Protein-Folding Gains
One proof-of-concept application driving Blue Gene is protein folding. Scientists at the IBM T.J. Watson Research Center have been using the Blue Gene/L Prototype system to study how G-protein-coupled receptors (GPCRs) act in a membrane environment. One particular GPCR that IBM is studying is rhodopsin, a membrane protein found in the retina.
“GPCRs represent a large class of proteins that are important drug targets,” says Robert Germain, manager of biomolecular dynamics and scalable modeling at IBM Research (part of the Computational Biology Center). Diseases that are currently being treated with drugs that target GPCRs include allergies, anxiety, asthma, cancer, congestive heart failure, hypertension, migraines, Parkinson’s disease, psychosis, stroke, and ulcers. In fact, about half of all drug targets today are GPCR-based. And many blockbuster drugs are GPCR-based, including Allegra, Claritin, Cozaar, Imitrex, Plavix, Risperdal, and Zyprexa, which all work through a GPCR target.
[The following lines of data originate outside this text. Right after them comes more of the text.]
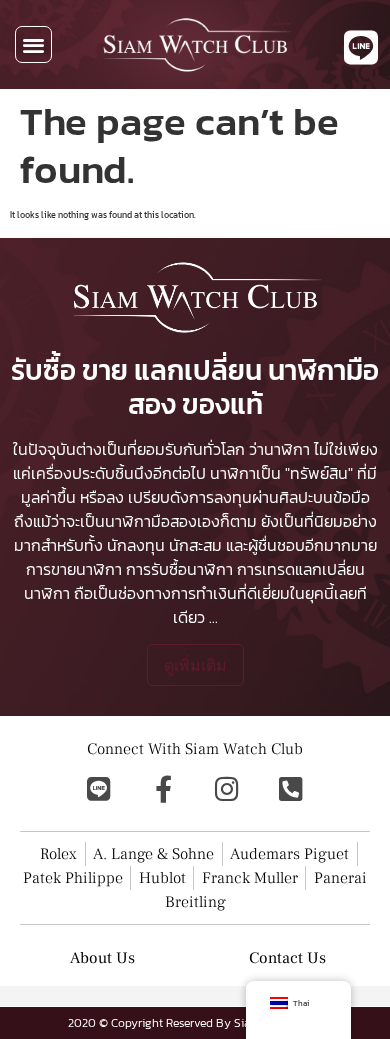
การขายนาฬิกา (74, 569)
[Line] (99, 789)
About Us (102, 958)
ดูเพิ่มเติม (195, 665)
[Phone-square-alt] (291, 789)
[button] (33, 44)
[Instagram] (227, 789)
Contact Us (287, 958)
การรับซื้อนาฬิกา (179, 569)
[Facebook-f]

Nanosecond simulations of a GPCR protein folding take four days to run on the high-end commercial supercomputers available now (these systems are based on IBM’s SP technology). Using a 512-node partition of a Blue Gene/L prototype, the same nanosecond simulation takes about 8 to 10 hours.
“We’re getting about an order of magnitude improvement in performance over the [existing] systems,” Germain says. While this is quite promising, there is hope that even longer simulations will be within reach as larger Blue Gene systems become available. “We’d like to do simulations up to the microsecond scale,” Germain says.
Over time, IBM plans to build a 20-rack Blue Gene/L system at the T.J. Watson Research Center.